# Description of the task
Change "plus icon" to "add button" in the stretch from the start of the material through the line containing "Action: (215, 173)", keeping everything else the same. Give only that stretch, and leave the pictures out.

** START Data for this task **

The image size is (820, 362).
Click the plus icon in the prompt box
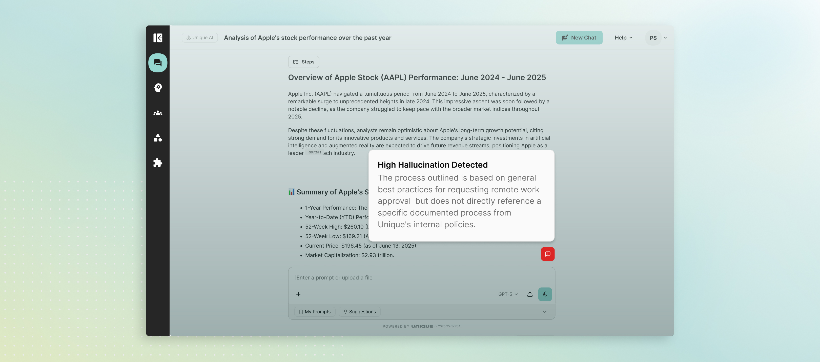click(x=298, y=294)
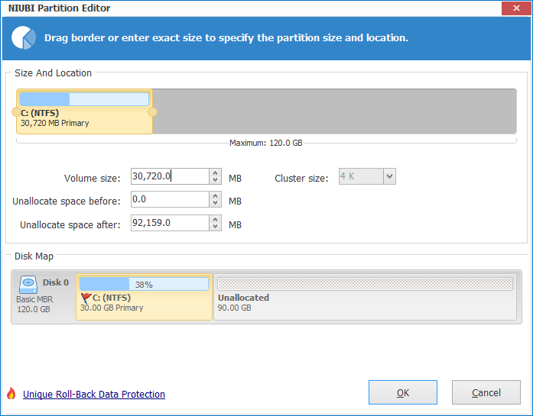The width and height of the screenshot is (533, 416).
Task: Increase Volume size with up arrow
Action: (215, 173)
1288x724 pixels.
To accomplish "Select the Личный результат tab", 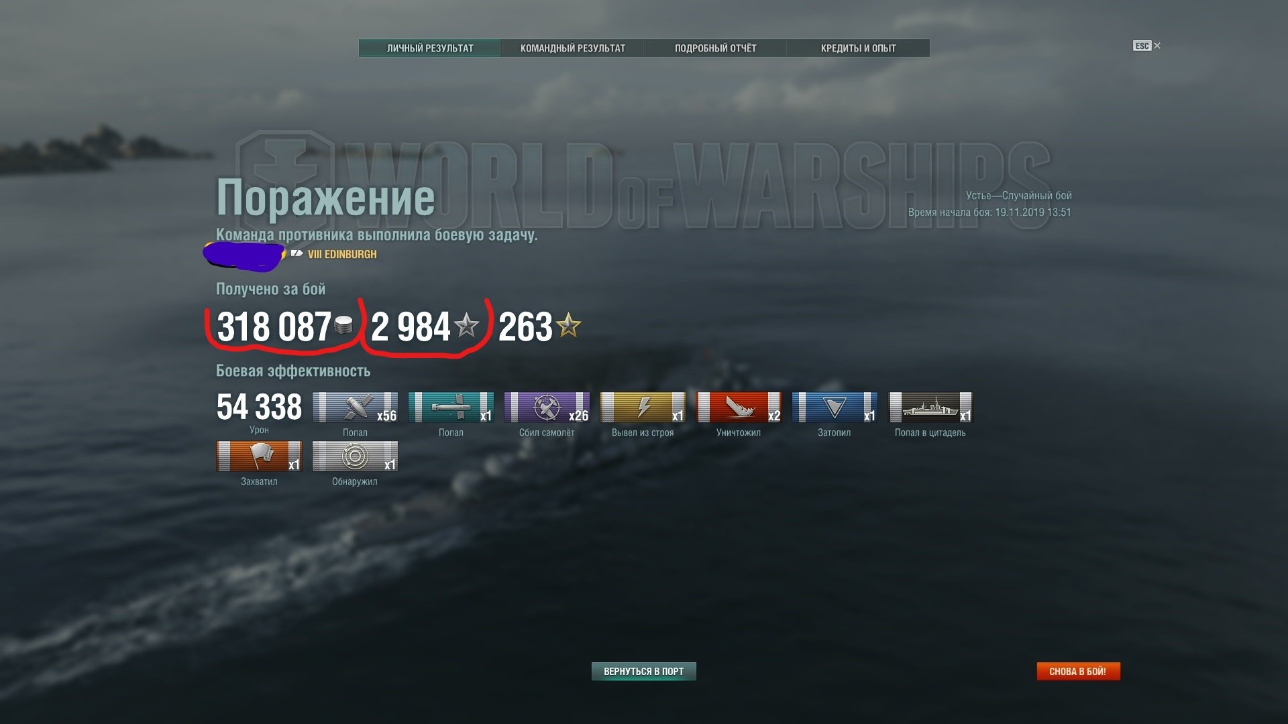I will (430, 48).
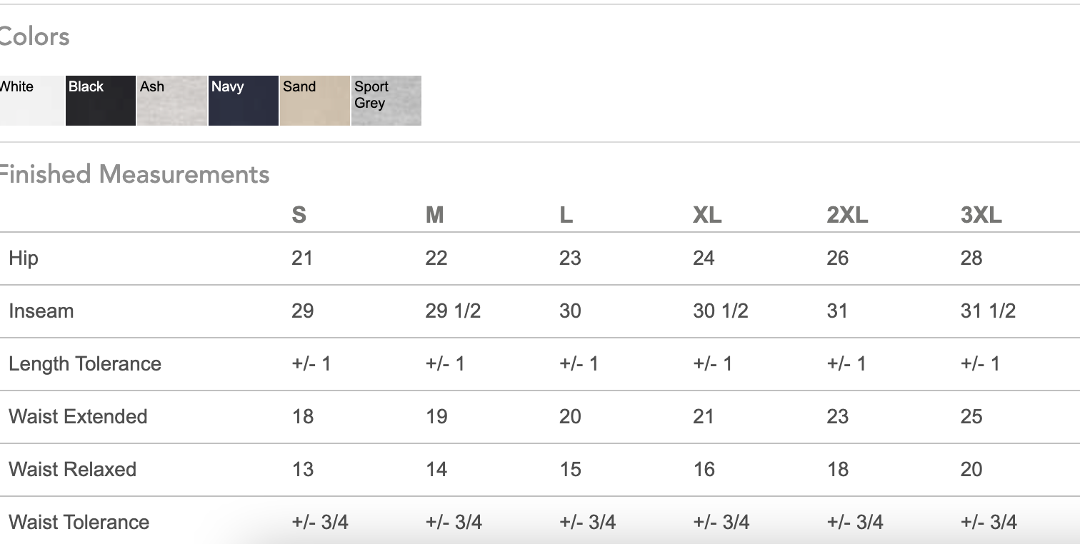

** END Data for this task **

# Result for this exercise
The image size is (820, 362).
Click the add button in the prompt box
click(x=298, y=294)
The width and height of the screenshot is (533, 416).
Task: Increase Volume size with up arrow
Action: (215, 173)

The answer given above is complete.